* **BRIEF**
Resume the discussion of why Python's sum() refuses strings, writing on from its final sentence.
┌─ DOCUMENT SECTION
Closed. This question is opinion-based. It is not currently accepting answers.
Closed 4 years ago.
Locked. This question and its answers are locked because the question is off-topic but has historical significance. It is not currently accepting new answers or interactions.
Python has a built in function sum, which is effectively equivalent to:
def sum2(iterable, start=0):
return start + reduce(operator.add, iterable)
for all types of parameters except strings. It works for numbers and lists, for example:
sum([1,2,3], 0) = sum2([1,2,3],0) = 6 #Note: 0 is the default value for start, but I include it for clarity
sum({888:1}, 0) = sum2({888:1},0) = 888
Why were strings specially left out?
sum( ['foo','bar'], '') # TypeError: sum() can't sum strings [use ''.join(seq) instead]
sum2(['foo','bar'], '') = 'foobar'
I seem to remember discussions in the Python list for the reason, so an explanation or a link to a thread explaining it would be fine.
Edit: I am aware that the standard way is to do "".join. My question is why the option of using sum for strings was banned, and no banning was there for, say, lists.
Edit 2: Although I believe this is not needed given all the good answers I got, the question is: Why does sum work on an iterable containing numbers or an iterable containing lists but not an iterable containing strings?
Python tries to discourage you from "summing" strings. You're supposed to join them:
"".join(list_of_strings)
It's a lot faster, and uses much less memory.
A quick benchmark:
$ python -m timeit -s 'import operator; strings = ["a"]*10000' 'r = reduce(operator.add, strings)'
100 loops, best of 3: 8.46 msec per loop
$ python -m timeit -s 'import operator; strings = ["a"]*10000' 'r = "".join(strings)'
1000 loops, best of 3: 296 usec per loop
Edit (to answer OP's edit): As to why strings were apparently "singled out", I believe it's simply a matter of optimizing for a common case, as well as of enforcing best practice: you can join strings much faster with ''.join, so explicitly forbidding strings on sum will point this out to newbies.
└─
┌─ STORED DATA
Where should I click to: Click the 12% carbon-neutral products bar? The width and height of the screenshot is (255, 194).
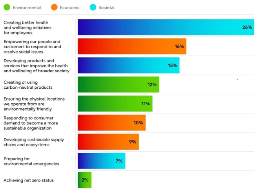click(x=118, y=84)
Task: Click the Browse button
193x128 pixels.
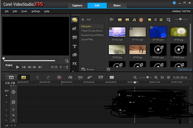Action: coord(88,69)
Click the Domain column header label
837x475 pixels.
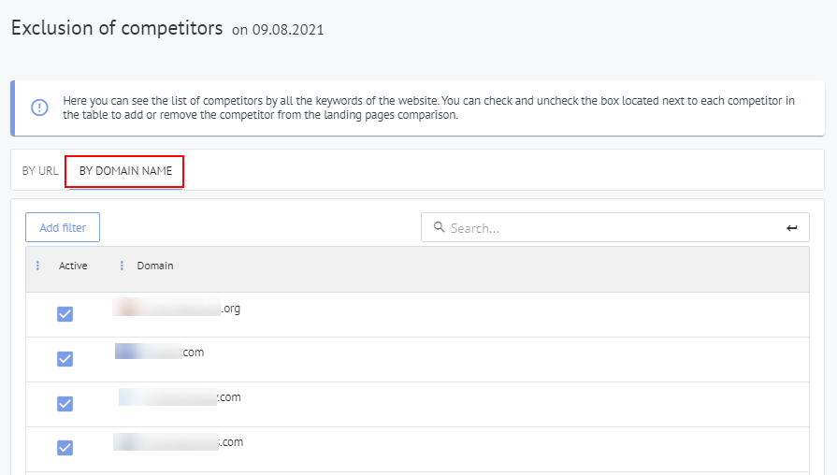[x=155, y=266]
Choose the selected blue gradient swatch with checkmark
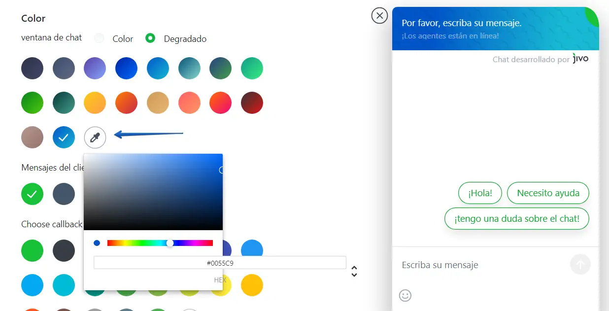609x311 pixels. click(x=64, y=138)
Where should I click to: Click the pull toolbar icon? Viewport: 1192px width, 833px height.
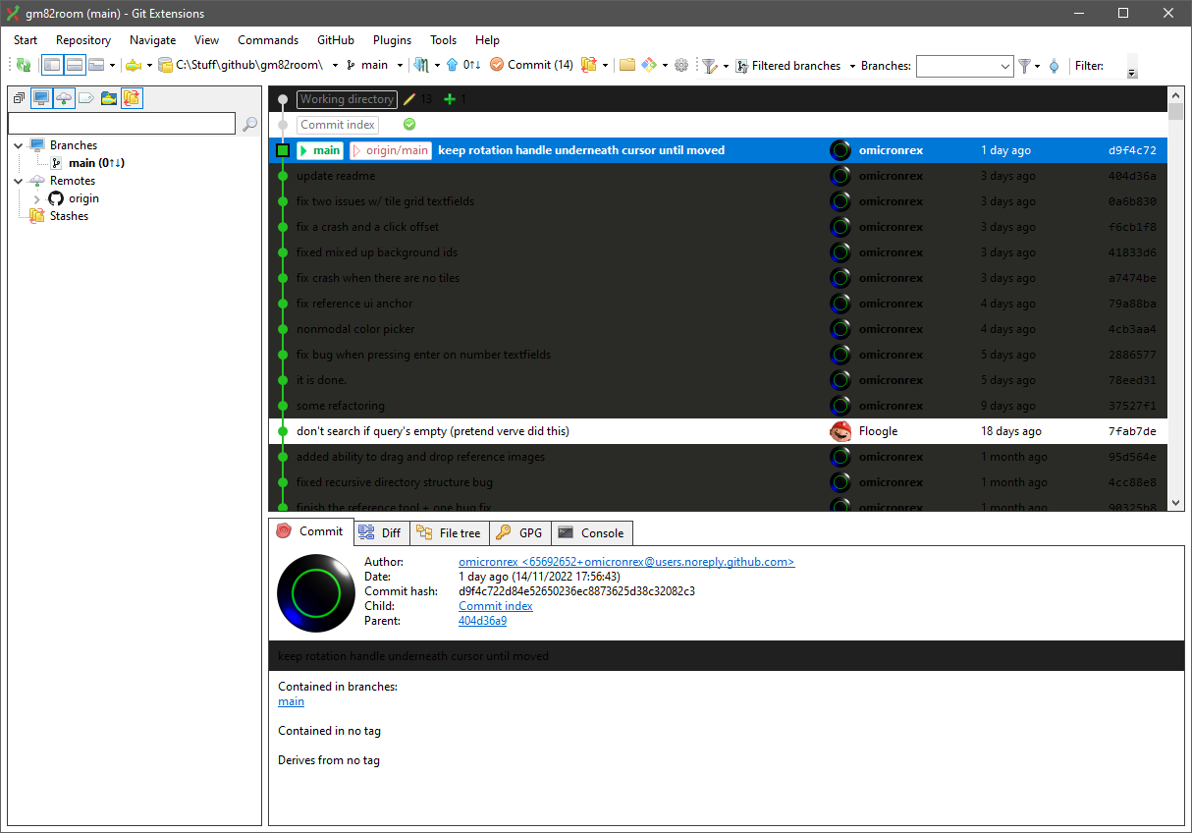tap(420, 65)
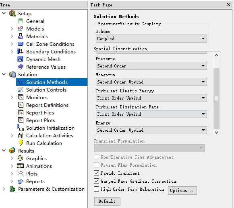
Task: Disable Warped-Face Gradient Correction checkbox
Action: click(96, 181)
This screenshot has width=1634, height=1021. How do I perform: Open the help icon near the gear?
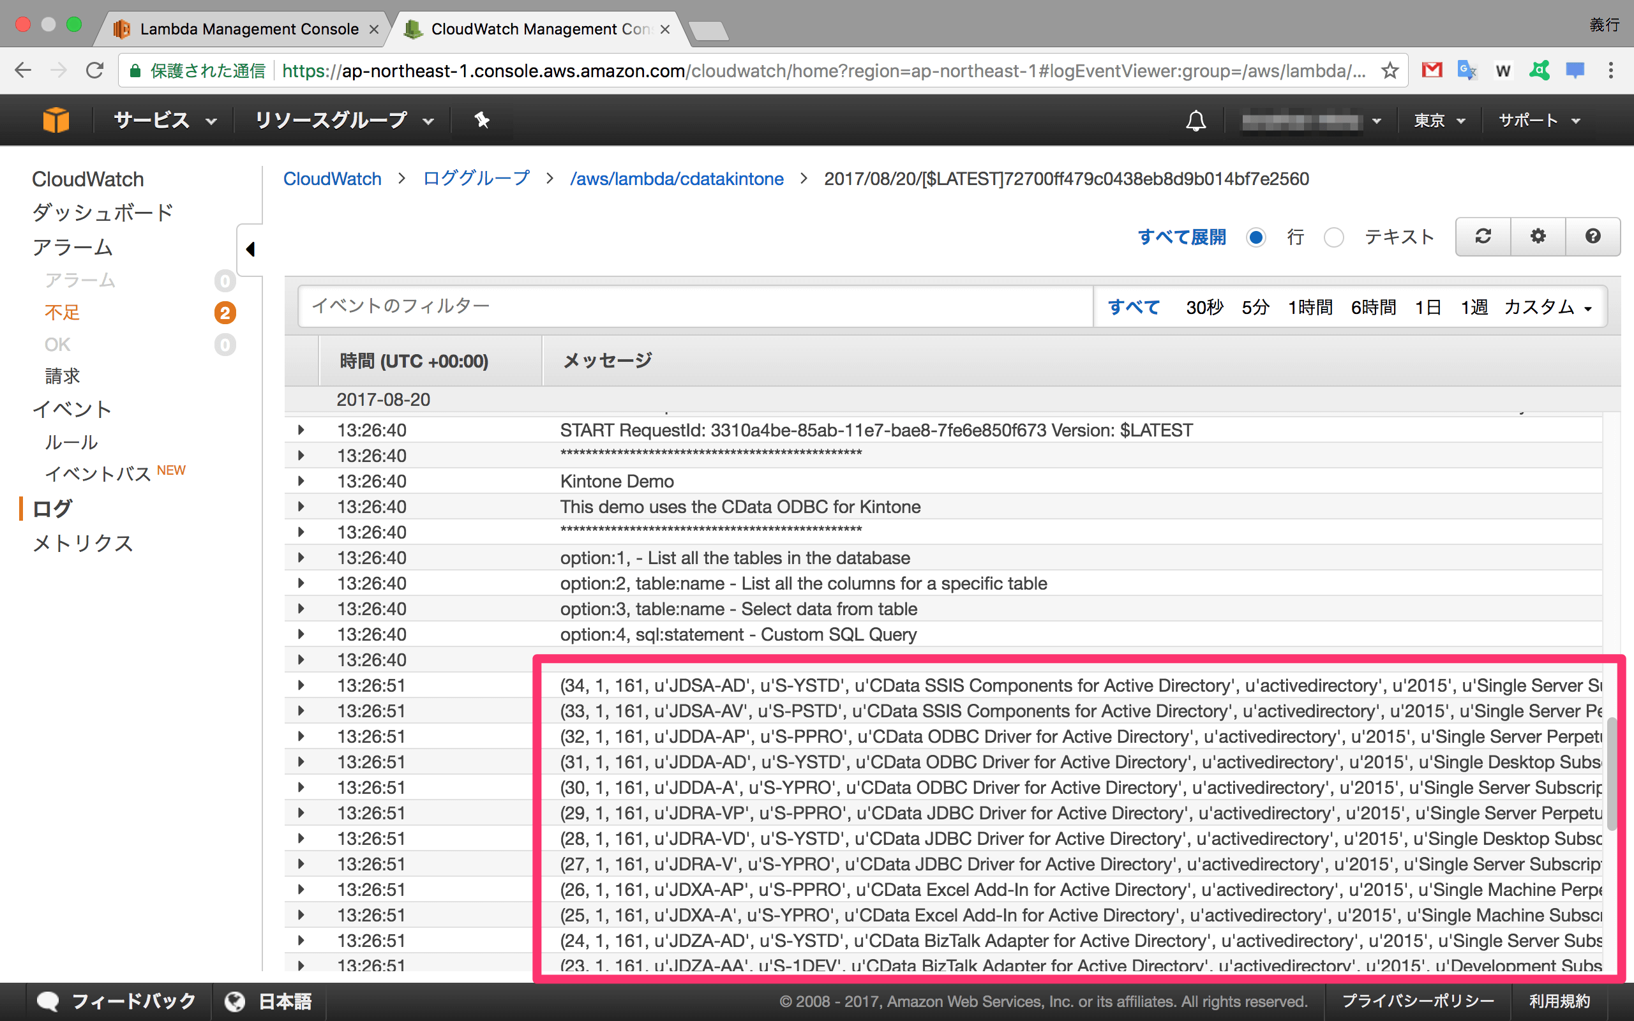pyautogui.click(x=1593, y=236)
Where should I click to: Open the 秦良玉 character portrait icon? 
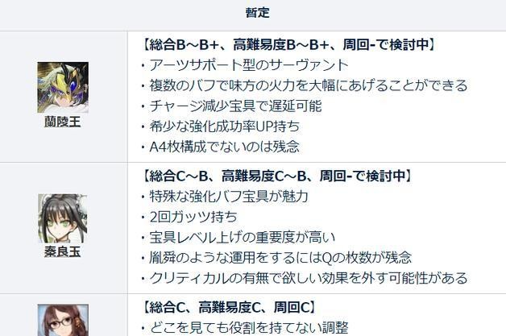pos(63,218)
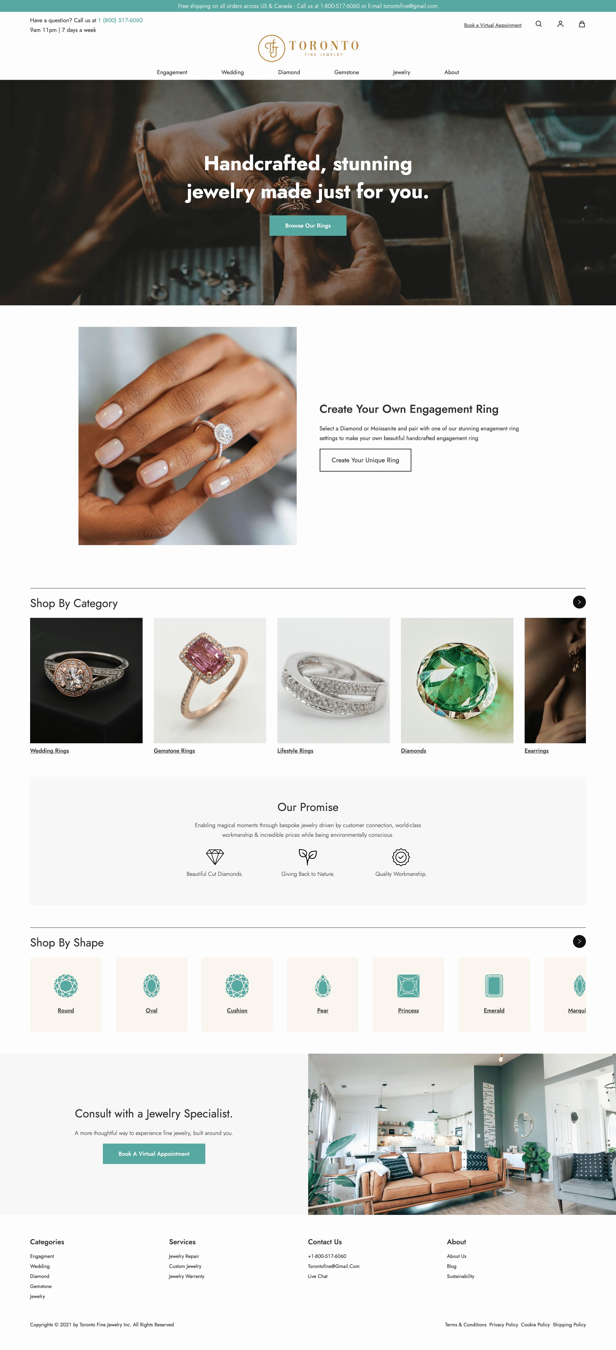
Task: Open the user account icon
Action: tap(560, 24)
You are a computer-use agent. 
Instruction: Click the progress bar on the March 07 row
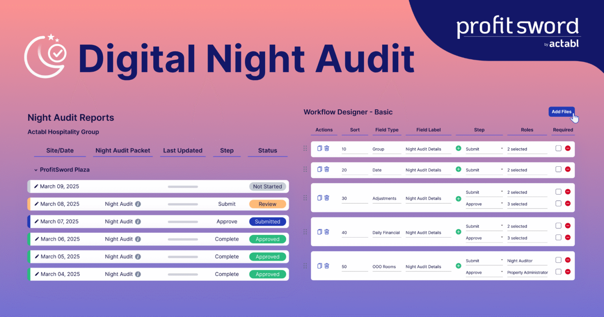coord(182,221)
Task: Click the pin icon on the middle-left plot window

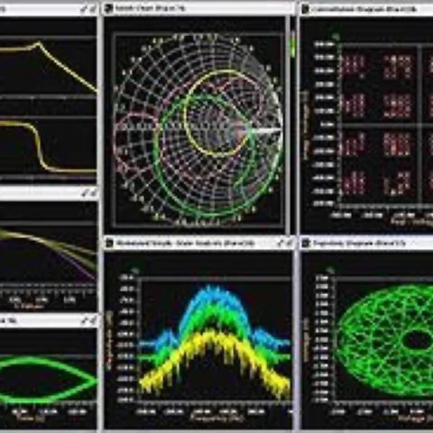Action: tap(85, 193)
└─
* **TASK OUTPUT**
BTW, this restriction has been in place "forever", i.e., since the sum was added as a built-in function (rev. 32347)
You can in fact use sum(..) to concatenate strings, if you use the appropriate starting object! Of course, if you go this far you have already understood enough to use "".join(..) anyway..
>>> class ZeroObject(object):
... def __add__(self, other):
... return other
...
>>> sum(["hi", "there"], ZeroObject())
'hithere'
Here's the source: http://svn.python.org/view/python/trunk/Python/bltinmodule.c?revision=81029&view=markup
In the builtin_sum function we have this bit of code:
/* reject string values for 'start' parameter */
if (PyObject_TypeCheck(result, &PyBaseString_Type)) {
PyErr_SetString(PyExc_TypeError,
"sum() can't sum strings [use ''.join(seq) instead]");
Py_DECREF(iter);
return NULL;
}
Py_INCREF(result);
}
So.. that's your answer.
It's explicitly checked in the code and rejected.
From the docs:
The preferred, fast way to concatenate a
sequence of strings is by calling
''.join(sequence).
By making sum refuse to operate on strings, Python has encouraged you to use the correct method.
Short answer: Efficiency.
Long answer: The sum function has to create an object for each partial sum.
Assume that the amount of time required to create an object is directly proportional to the size of its data. Let N denote the number of elements in the sequence to sum.
doubles are always the same size, which makes sum's running time O(1)×N = O(N).
int (formerly known as long) is arbitary-length. Let M denote the absolute value of the largest sequence element. Then sum's worst-case running time is lg(M) + lg(2M) + lg(3M) + ... + lg(NM) = N×lg(M) + lg(N!) = O(N log N).
For str (where M = the length of the longest string), the worst-case running time is M + 2M + 3M + ... + NM = M×(1 + 2 + ... + N) = O(N²).
Thus, summing strings would be much slower than summing numbers.
str.join does not allocate any intermediate objects. It preallocates a buffer large enough to hold the joined strings, and copies the string data. It runs in O(N) time, much faster than sum.
The Reason Why
#dan04 has an excellent explanation for the costs of using sum on large lists of strings.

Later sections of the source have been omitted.